UK artists and creative industry leaders have mounted a significant legislative push to require AI companies to disclose when copyrighted works are used to train their models. This effort represents a critical juncture in the ongoing global conversation about AI transparency, creative rights, and the economic future of cultural industries in the age of artificial intelligence.
The big picture: The UK House of Lords passed an amendment to the Data (Use and Access) Bill requiring AI companies to reveal what copyrighted works were used to train their models, despite government opposition.
- The amendment, backed by over 200 prominent UK creative figures including Paul McCartney, Dua Lipa, Ian McKellen, and Elton John, now returns to the House of Commons where it could be removed.
- The British government has characterized the dispute as “holding back both the creative and tech sectors,” suggesting new legislation is needed instead of this amendment.

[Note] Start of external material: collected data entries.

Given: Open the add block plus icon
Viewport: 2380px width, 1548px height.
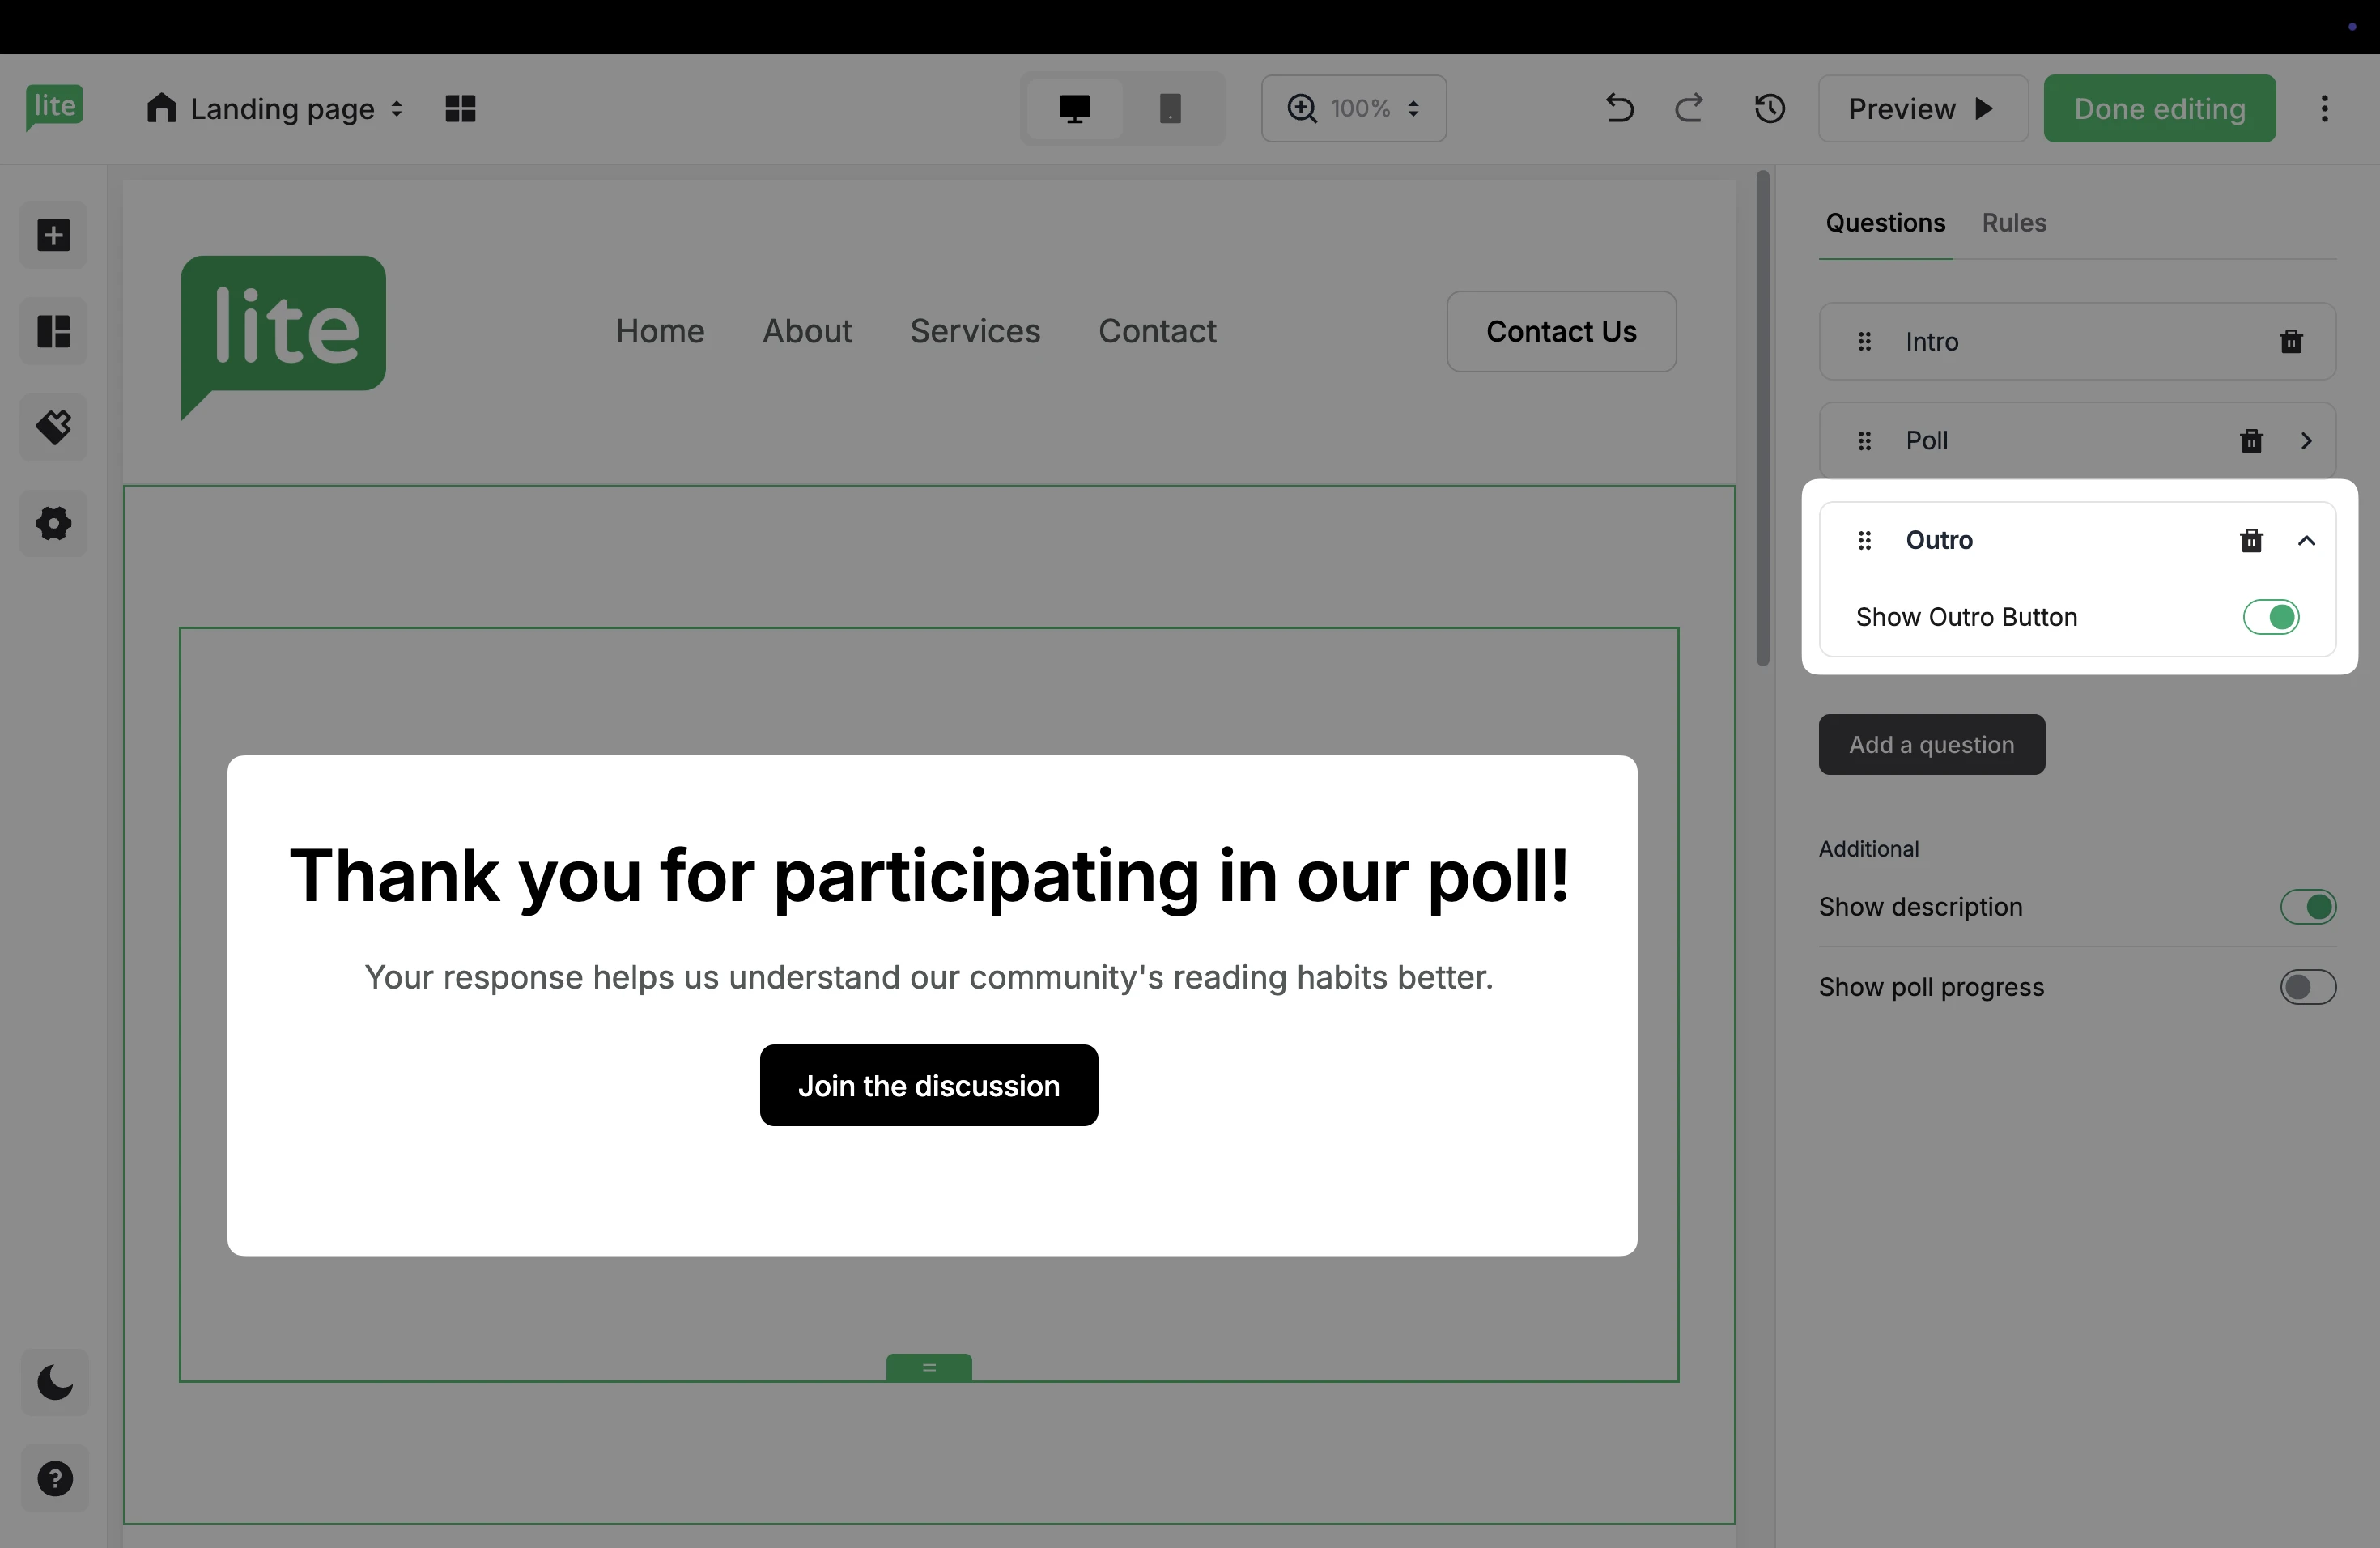Looking at the screenshot, I should coord(54,236).
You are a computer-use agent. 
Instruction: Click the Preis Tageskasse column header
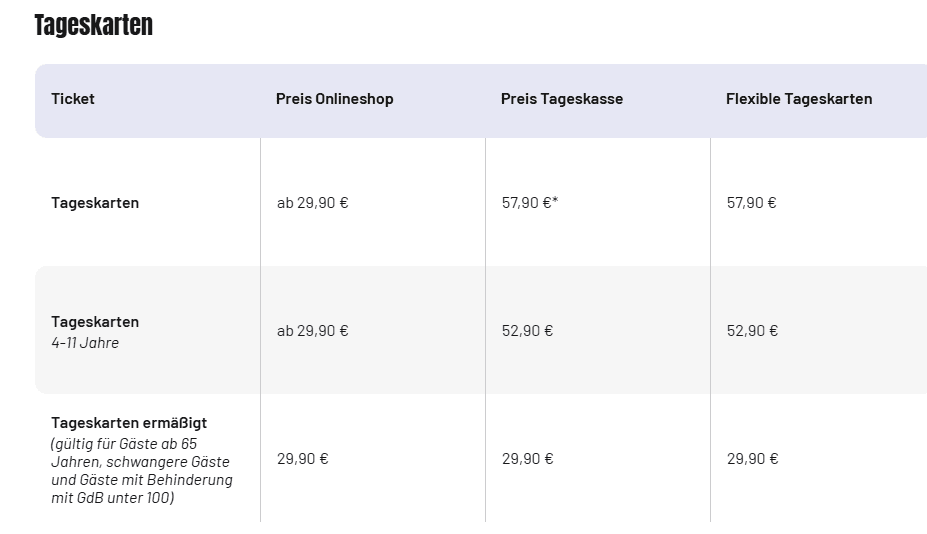[562, 99]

Why this matters: The amendment represents a direct challenge to AI companies like OpenAI and Meta, who face lawsuits for allegedly training models on copyrighted materials without permission.

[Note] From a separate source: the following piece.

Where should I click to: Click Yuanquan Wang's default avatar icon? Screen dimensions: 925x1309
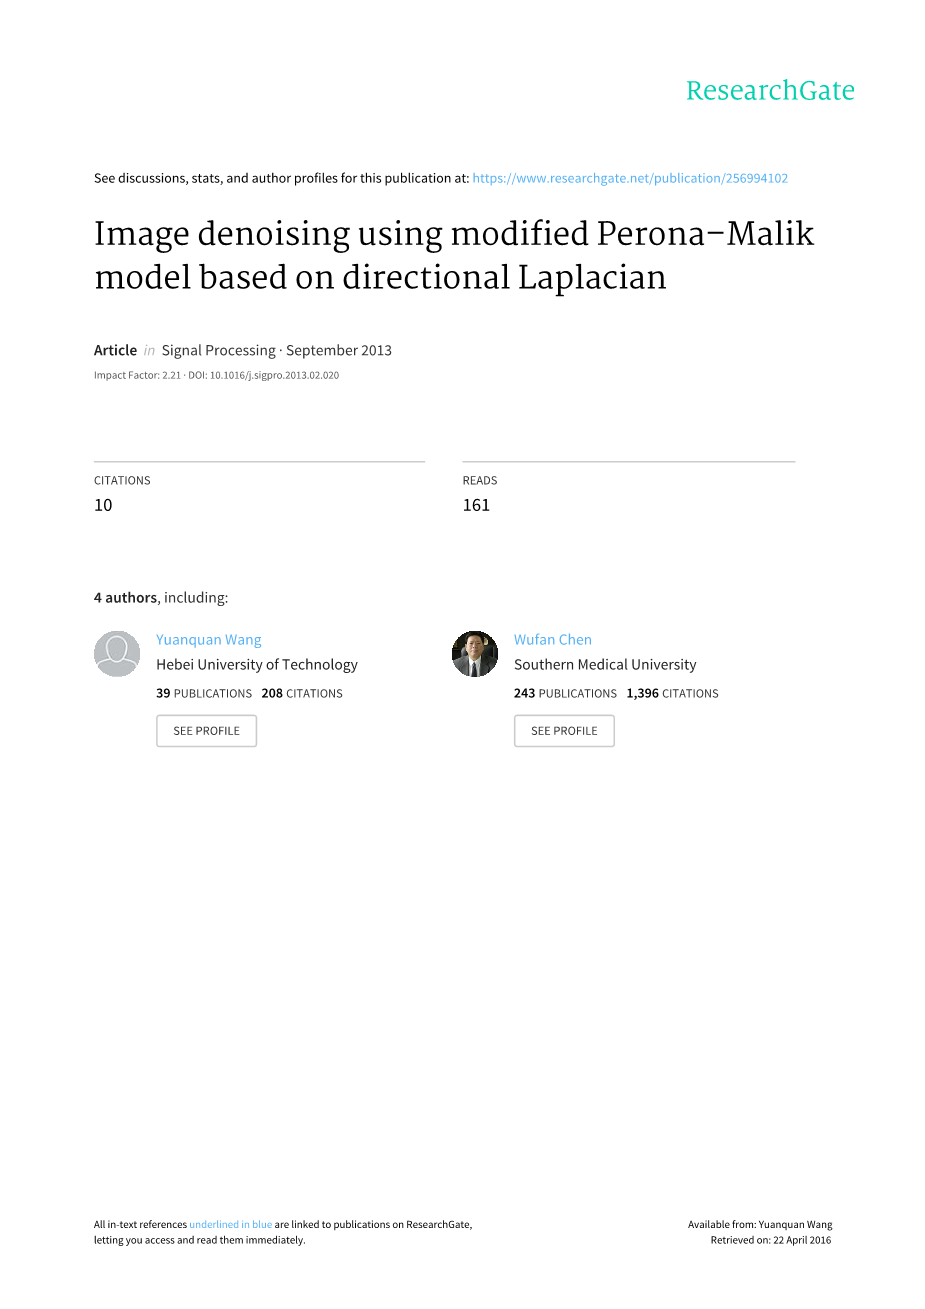(x=117, y=654)
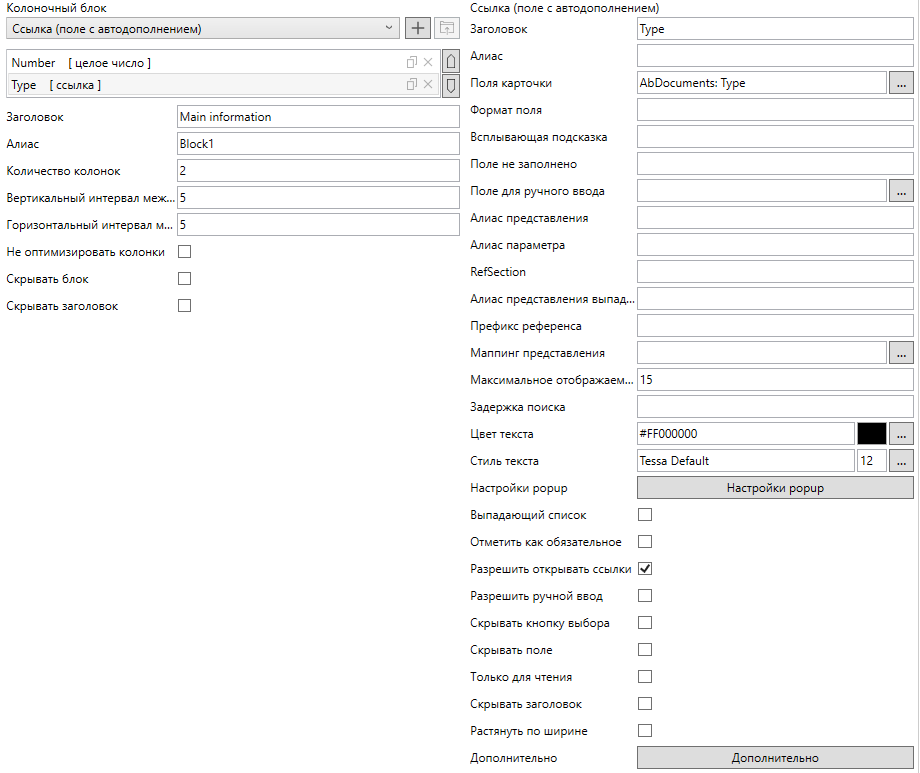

- The UK creative industry, valued at £120 billion according to Baroness Kidron, views this as an essential protection for their economic future and cultural significance.
What they’re saying: Creative industry representatives frame this as a battle for the UK’s economic sovereignty and cultural autonomy in the AI era.
- “We will lose an immense growth opportunity if we give our work away at the behest of a handful of powerful overseas tech companies, and with it our future income, the UK’s position as a creative powerhouse, and any hope that the technology of daily life will embody the values and laws of the United Kingdom,” the open letter states.
- Baroness Beeban Kidron, who proposed the amendment, described the current situation as “an assault on the British economy” happening “at scale to a sector worth £120bn to the UK.”
Between the lines: The creative industry’s push frames the amendment as pro-innovation rather than anti-technology, arguing it would “spur a dynamic licensing market” positioning the UK as “a key player in the global AI supply chain.”
- This approach attempts to reframe the narrative away from creators versus technology toward a model of sustainable co-development through transparency and proper licensing.